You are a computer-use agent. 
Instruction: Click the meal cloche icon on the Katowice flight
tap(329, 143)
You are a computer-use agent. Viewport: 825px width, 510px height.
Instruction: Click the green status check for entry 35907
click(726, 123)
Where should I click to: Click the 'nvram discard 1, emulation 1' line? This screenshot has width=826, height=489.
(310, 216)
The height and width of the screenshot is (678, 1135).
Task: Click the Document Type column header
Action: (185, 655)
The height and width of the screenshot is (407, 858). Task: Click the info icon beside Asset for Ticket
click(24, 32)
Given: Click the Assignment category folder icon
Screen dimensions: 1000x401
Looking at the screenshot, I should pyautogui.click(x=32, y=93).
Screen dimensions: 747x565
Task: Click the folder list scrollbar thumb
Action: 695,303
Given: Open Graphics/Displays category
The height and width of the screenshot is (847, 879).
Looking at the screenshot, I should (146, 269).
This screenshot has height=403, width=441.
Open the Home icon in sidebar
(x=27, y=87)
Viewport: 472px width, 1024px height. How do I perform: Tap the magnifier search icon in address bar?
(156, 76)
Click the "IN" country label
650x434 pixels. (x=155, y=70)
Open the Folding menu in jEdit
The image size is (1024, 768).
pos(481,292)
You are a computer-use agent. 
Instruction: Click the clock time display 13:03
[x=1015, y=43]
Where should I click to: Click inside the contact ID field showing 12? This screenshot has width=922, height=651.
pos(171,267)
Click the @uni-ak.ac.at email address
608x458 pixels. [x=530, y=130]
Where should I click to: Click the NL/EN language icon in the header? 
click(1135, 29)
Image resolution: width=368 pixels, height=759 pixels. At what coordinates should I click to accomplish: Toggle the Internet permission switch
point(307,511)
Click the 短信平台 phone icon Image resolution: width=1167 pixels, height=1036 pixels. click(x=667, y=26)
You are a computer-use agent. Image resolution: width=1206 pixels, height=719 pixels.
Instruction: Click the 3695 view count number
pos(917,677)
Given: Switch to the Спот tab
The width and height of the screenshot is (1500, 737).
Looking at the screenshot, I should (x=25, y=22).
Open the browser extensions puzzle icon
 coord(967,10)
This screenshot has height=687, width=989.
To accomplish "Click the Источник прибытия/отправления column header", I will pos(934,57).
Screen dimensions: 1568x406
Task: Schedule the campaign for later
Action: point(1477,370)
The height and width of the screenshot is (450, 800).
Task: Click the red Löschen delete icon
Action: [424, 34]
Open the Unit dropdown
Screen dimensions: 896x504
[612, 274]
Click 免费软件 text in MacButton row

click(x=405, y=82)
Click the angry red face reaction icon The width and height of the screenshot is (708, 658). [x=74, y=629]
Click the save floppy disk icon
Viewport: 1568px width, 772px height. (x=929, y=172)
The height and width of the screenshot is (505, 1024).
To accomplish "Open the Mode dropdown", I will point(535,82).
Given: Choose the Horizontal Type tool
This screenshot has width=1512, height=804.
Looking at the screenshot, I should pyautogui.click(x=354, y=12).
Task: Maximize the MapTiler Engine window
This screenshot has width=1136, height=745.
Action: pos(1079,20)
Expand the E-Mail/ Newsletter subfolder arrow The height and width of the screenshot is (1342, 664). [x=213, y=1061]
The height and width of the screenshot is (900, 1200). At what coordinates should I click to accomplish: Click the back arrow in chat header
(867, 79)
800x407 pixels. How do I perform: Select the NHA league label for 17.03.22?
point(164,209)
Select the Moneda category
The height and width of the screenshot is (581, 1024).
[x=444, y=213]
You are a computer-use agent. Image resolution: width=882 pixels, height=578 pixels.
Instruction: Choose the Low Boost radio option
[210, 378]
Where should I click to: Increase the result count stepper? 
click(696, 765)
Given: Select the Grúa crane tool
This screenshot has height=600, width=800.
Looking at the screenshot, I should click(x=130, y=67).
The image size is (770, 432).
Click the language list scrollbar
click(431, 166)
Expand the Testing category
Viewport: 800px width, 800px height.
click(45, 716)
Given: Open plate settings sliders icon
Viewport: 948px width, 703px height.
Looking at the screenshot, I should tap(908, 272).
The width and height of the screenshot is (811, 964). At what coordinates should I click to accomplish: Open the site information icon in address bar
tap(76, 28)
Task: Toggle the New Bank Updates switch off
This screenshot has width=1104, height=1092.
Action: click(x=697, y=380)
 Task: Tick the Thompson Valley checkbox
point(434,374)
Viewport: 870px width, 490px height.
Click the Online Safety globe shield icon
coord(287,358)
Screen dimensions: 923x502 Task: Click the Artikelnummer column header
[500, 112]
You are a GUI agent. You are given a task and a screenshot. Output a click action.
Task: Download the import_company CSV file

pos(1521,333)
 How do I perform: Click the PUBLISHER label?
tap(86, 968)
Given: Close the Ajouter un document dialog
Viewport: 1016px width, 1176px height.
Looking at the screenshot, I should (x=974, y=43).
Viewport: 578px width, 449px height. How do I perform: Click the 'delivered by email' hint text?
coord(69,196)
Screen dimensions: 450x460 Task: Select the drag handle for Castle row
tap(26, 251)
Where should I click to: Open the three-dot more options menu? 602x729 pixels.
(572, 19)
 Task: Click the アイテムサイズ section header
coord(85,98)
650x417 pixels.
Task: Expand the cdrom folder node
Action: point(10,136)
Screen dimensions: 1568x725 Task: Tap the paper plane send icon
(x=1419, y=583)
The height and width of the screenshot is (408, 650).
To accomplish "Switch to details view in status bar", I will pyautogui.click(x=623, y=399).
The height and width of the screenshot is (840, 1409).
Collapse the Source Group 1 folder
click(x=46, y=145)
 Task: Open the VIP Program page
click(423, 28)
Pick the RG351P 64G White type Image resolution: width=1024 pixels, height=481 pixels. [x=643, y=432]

● **EXERCISE PROMPT**
The expected output is the complete data, repeated exactly.

● **PROBLEM SOLUTION**
You are a computer-use agent. 
Instruction: Click the meal cloche icon on the Katowice flight
tap(329, 143)
You are a computer-use agent. Viewport: 825px width, 510px height.
Instruction: Click the green status check for entry 35907
click(726, 123)
Where should I click to: Click the 'nvram discard 1, emulation 1' line? This screenshot has width=826, height=489.
(310, 216)
The height and width of the screenshot is (678, 1135).
Task: Click the Document Type column header
Action: (185, 655)
The height and width of the screenshot is (407, 858). Task: Click the info icon beside Asset for Ticket
click(24, 32)
Given: Click the Assignment category folder icon
Screen dimensions: 1000x401
Looking at the screenshot, I should pyautogui.click(x=32, y=93).
Screen dimensions: 747x565
Task: Click the folder list scrollbar thumb
Action: 695,303
Given: Open Graphics/Displays category
The height and width of the screenshot is (847, 879).
Looking at the screenshot, I should (146, 269).
This screenshot has height=403, width=441.
Open the Home icon in sidebar
(x=27, y=87)
Viewport: 472px width, 1024px height. How do I perform: Tap the magnifier search icon in address bar?
(156, 76)
Click the "IN" country label
650x434 pixels. (x=155, y=70)
Open the Folding menu in jEdit
The image size is (1024, 768).
pos(481,292)
You are a computer-use agent. 
Instruction: Click the clock time display 13:03
[x=1015, y=43]
Where should I click to: Click inside the contact ID field showing 12? This screenshot has width=922, height=651.
pos(171,267)
Click the @uni-ak.ac.at email address
608x458 pixels. [x=530, y=130]
Where should I click to: Click the NL/EN language icon in the header? 
click(1135, 29)
Image resolution: width=368 pixels, height=759 pixels. At what coordinates should I click to accomplish: Toggle the Internet permission switch
point(307,511)
Click the 短信平台 phone icon Image resolution: width=1167 pixels, height=1036 pixels. click(x=667, y=26)
You are a computer-use agent. Image resolution: width=1206 pixels, height=719 pixels.
Instruction: Click the 3695 view count number
pos(917,677)
Given: Switch to the Спот tab
The width and height of the screenshot is (1500, 737).
Looking at the screenshot, I should (x=25, y=22).
Open the browser extensions puzzle icon
 coord(967,10)
This screenshot has height=687, width=989.
To accomplish "Click the Источник прибытия/отправления column header", I will pos(934,57).
Screen dimensions: 1568x406
Task: Schedule the campaign for later
Action: point(1477,370)
The height and width of the screenshot is (450, 800).
Task: Click the red Löschen delete icon
Action: [424, 34]
Open the Unit dropdown
Screen dimensions: 896x504
[612, 274]
Click 免费软件 text in MacButton row

click(x=405, y=82)
Click the angry red face reaction icon The width and height of the screenshot is (708, 658). [x=74, y=629]
Click the save floppy disk icon
Viewport: 1568px width, 772px height. (x=929, y=172)
The height and width of the screenshot is (505, 1024).
To accomplish "Open the Mode dropdown", I will point(535,82).
Given: Choose the Horizontal Type tool
This screenshot has width=1512, height=804.
Looking at the screenshot, I should pyautogui.click(x=354, y=12).
Task: Maximize the MapTiler Engine window
This screenshot has width=1136, height=745.
Action: pos(1079,20)
Expand the E-Mail/ Newsletter subfolder arrow The height and width of the screenshot is (1342, 664). [x=213, y=1061]
The height and width of the screenshot is (900, 1200). At what coordinates should I click to accomplish: Click the back arrow in chat header
(867, 79)
800x407 pixels. How do I perform: Select the NHA league label for 17.03.22?
point(164,209)
Select the Moneda category
The height and width of the screenshot is (581, 1024).
[x=444, y=213]
You are a computer-use agent. Image resolution: width=882 pixels, height=578 pixels.
Instruction: Choose the Low Boost radio option
[210, 378]
Where should I click to: Increase the result count stepper? 
click(696, 765)
Given: Select the Grúa crane tool
This screenshot has height=600, width=800.
Looking at the screenshot, I should click(x=130, y=67).
The image size is (770, 432).
Click the language list scrollbar
click(431, 166)
Expand the Testing category
Viewport: 800px width, 800px height.
click(45, 716)
Given: Open plate settings sliders icon
Viewport: 948px width, 703px height.
Looking at the screenshot, I should tap(908, 272).
The width and height of the screenshot is (811, 964). At what coordinates should I click to accomplish: Open the site information icon in address bar
tap(76, 28)
Task: Toggle the New Bank Updates switch off
This screenshot has width=1104, height=1092.
Action: click(x=697, y=380)
 Task: Tick the Thompson Valley checkbox
point(434,374)
Viewport: 870px width, 490px height.
Click the Online Safety globe shield icon
coord(287,358)
Screen dimensions: 923x502 Task: Click the Artikelnummer column header
[500, 112]
You are a GUI agent. You are given a task and a screenshot. Output a click action.
Task: Download the import_company CSV file

pos(1521,333)
 How do I perform: Click the PUBLISHER label?
tap(86, 968)
Given: Close the Ajouter un document dialog
Viewport: 1016px width, 1176px height.
Looking at the screenshot, I should (x=974, y=43).
Viewport: 578px width, 449px height. How do I perform: Click the 'delivered by email' hint text?
coord(69,196)
Screen dimensions: 450x460 Task: Select the drag handle for Castle row
tap(26, 251)
Where should I click to: Open the three-dot more options menu? 602x729 pixels.
(572, 19)
 Task: Click the アイテムサイズ section header
coord(85,98)
650x417 pixels.
Task: Expand the cdrom folder node
Action: point(10,136)
Screen dimensions: 1568x725 Task: Tap the paper plane send icon
(x=1419, y=583)
The height and width of the screenshot is (408, 650).
To accomplish "Switch to details view in status bar", I will pyautogui.click(x=623, y=399).
The height and width of the screenshot is (840, 1409).
Collapse the Source Group 1 folder
click(x=46, y=145)
 Task: Open the VIP Program page
click(423, 28)
Pick the RG351P 64G White type Image resolution: width=1024 pixels, height=481 pixels. [x=643, y=432]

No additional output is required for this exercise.